As someone who writes for a living, my process includes sitting in front of a blank screen or piece of paper (#oldschool) and writing all my ideas without regard to punctuation or forming complete sentences. I let my thoughts flow freely and once they are all out, I go back and begin to build on an idea here, delete a few words there, and just keep editing until I have something that resembles a rough draft. Why am I telling you this? Because my free-flowing thoughts for this post include the phrase, “multiple piles of all the shit I have to send to ThredUp – I could make multiple outfits of things going into those bags that I never actually wore.” I was really trying to rewrite this in a more professional, less clunky, with no profanity way. But after thinking about it, I decided to include it as is. It’s the truth. I do love clothing and see the value in dressing well, etc., but at the end of the day it is just a pile of shit, a decent amount I never wore, and it is harming our environment. And for as much as I want to #sustainablestyle all day long and tout my badge of “upcycling before upcycling was a word,” I am being utterly wasteful. It is weighing on my soul. I feel like this overflow of clothing is dragging me down literally and metaphorically. Add to that the dissonance between what I spout on the blog and the reality I live is making me feel like a bit of a fraud. I can do better. I need to do better.

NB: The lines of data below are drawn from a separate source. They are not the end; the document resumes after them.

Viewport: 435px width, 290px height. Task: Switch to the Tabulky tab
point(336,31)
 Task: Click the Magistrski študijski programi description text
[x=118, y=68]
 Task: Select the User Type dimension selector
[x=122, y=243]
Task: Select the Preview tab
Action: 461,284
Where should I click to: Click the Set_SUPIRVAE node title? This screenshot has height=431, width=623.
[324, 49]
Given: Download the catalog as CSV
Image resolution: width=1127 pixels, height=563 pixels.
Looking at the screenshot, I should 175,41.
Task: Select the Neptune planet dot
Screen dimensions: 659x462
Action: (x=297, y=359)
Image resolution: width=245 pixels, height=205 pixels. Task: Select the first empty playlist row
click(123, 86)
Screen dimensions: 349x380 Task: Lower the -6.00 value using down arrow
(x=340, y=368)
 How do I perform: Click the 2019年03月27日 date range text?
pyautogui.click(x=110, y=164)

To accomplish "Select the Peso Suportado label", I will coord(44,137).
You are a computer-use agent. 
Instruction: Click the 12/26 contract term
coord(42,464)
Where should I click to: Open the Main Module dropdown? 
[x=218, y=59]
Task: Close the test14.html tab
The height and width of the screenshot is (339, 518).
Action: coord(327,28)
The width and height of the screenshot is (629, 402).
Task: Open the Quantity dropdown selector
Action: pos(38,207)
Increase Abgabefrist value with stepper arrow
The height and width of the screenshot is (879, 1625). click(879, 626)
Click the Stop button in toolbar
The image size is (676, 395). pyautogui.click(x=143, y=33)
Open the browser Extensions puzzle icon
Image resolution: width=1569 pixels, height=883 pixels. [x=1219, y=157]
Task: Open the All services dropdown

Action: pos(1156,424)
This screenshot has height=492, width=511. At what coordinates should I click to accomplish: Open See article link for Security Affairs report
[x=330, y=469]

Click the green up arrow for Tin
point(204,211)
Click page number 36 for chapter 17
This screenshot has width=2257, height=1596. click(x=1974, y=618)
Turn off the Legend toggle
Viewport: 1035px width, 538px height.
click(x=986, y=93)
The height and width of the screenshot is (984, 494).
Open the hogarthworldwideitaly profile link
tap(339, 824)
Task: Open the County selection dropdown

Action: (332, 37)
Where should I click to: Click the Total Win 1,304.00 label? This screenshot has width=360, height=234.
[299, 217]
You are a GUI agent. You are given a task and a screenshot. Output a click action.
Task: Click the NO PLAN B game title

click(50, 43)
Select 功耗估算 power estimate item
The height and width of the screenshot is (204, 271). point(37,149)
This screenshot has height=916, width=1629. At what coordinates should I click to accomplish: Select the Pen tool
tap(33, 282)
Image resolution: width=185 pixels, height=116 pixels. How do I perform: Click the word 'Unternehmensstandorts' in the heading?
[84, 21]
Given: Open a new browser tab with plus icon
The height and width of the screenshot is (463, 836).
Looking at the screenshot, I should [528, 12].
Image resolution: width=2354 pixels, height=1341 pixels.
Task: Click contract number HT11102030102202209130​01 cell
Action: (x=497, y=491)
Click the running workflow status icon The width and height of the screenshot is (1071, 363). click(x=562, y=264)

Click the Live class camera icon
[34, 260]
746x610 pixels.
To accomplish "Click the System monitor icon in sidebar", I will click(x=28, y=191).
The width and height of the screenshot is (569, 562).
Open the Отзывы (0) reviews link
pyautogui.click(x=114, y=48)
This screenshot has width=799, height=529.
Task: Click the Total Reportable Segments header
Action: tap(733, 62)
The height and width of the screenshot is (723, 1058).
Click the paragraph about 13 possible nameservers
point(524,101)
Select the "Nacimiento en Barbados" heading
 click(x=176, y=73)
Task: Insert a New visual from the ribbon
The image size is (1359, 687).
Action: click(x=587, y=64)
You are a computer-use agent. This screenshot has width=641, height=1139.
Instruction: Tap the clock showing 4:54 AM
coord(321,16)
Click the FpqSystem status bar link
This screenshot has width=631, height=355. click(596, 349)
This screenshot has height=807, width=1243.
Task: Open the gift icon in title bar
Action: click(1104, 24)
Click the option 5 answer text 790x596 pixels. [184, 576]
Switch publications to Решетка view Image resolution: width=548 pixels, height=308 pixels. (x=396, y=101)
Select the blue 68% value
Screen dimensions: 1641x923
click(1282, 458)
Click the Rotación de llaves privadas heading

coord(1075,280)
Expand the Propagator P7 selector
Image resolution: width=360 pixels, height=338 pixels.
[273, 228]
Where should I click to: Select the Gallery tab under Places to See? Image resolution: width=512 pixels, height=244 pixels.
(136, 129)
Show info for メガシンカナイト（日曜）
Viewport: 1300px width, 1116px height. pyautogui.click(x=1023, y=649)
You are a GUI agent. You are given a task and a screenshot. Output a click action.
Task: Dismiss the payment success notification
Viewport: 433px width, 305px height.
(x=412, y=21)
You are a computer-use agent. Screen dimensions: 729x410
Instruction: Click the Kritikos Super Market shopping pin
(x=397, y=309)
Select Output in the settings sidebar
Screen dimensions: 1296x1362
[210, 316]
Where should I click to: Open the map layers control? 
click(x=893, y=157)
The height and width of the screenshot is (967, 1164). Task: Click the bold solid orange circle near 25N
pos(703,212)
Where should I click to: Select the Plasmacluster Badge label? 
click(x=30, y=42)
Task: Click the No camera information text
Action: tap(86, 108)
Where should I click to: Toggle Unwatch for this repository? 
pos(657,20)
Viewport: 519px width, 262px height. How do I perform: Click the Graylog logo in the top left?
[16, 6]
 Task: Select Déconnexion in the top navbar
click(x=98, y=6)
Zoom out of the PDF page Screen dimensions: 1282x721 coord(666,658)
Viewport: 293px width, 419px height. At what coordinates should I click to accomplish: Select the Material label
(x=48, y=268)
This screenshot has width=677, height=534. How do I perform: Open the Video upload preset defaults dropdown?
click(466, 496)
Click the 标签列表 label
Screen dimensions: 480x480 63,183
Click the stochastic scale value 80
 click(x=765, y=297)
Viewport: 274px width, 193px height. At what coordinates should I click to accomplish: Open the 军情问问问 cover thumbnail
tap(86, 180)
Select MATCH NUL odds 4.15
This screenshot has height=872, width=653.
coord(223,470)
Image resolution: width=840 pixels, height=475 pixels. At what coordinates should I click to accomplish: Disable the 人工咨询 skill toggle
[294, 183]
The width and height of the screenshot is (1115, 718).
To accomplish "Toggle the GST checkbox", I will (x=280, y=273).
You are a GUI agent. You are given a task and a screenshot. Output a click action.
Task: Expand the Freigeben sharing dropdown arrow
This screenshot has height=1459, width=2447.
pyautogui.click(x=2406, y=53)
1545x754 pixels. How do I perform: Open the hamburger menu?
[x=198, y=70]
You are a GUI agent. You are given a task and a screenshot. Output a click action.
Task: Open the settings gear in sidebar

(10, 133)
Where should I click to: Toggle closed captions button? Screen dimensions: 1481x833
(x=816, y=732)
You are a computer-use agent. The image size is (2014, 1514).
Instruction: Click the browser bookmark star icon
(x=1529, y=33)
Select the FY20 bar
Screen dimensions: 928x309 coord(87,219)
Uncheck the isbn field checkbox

In taking a look at my consumption and calling myself out on AFL, I realize that I can no longer use, “but it’s from the secondary market,” or “but it’s for the blog” as excuses (and let’s throw in, “but it’s on sale,” while we are at it). I must walk the walk. I need to view thrifting as I would any other shopping: Stick to a well thought out list of necessities and carefully purchase items based on need, quality, lasting power, versatility, and price. And while I am not opposed to the occasional too good to be true impulse buy from Goodwill, whether it is a $2 campy tee shirt or a $12.99 sequin bolero jacket, I need to go in with a list of what I actually need (not want) and treat the prices as if it were Neiman’s. Do I really need another vintage Evan Picone suit, Liz Claiborne blazer, or boho dress just because it is thrifted and under $10?
So I am putting it out there on the blog as way to keep me honest. The things you see in this post are going to ThredUp. This will be my first time using the service and I am excited to see what happens. Since I am looking for new avenues to purge my closet, it seemed like the perfect time to see what the, “largest online consignment and thrift store,” can do to help me rid me of this “shit” in a sustainable way. Jennifer and I have decided that any money we make from ThredUp, etc., will be used to invest in the blog, not buy more stuff. Stay tuned for my review of ThredUp in a month or so from now, as well as future experiences with other resellers, like Poshmark and Depop. We would love to hear from you too. If you are actively buying and selling on any of these sites, please let us know! If there are any other sites you think we should know about, please pass them along! And check back later this week for more detailed shopping guidelines I plan on using to reduce my consumption.
I will never be a capsule collection girl, but I can cut down on the size of my closet and reduce the amount I purchase. I look forward to finding a truly workable middle ground that helps me live a more sustainable, authentic, yet still fashionable life.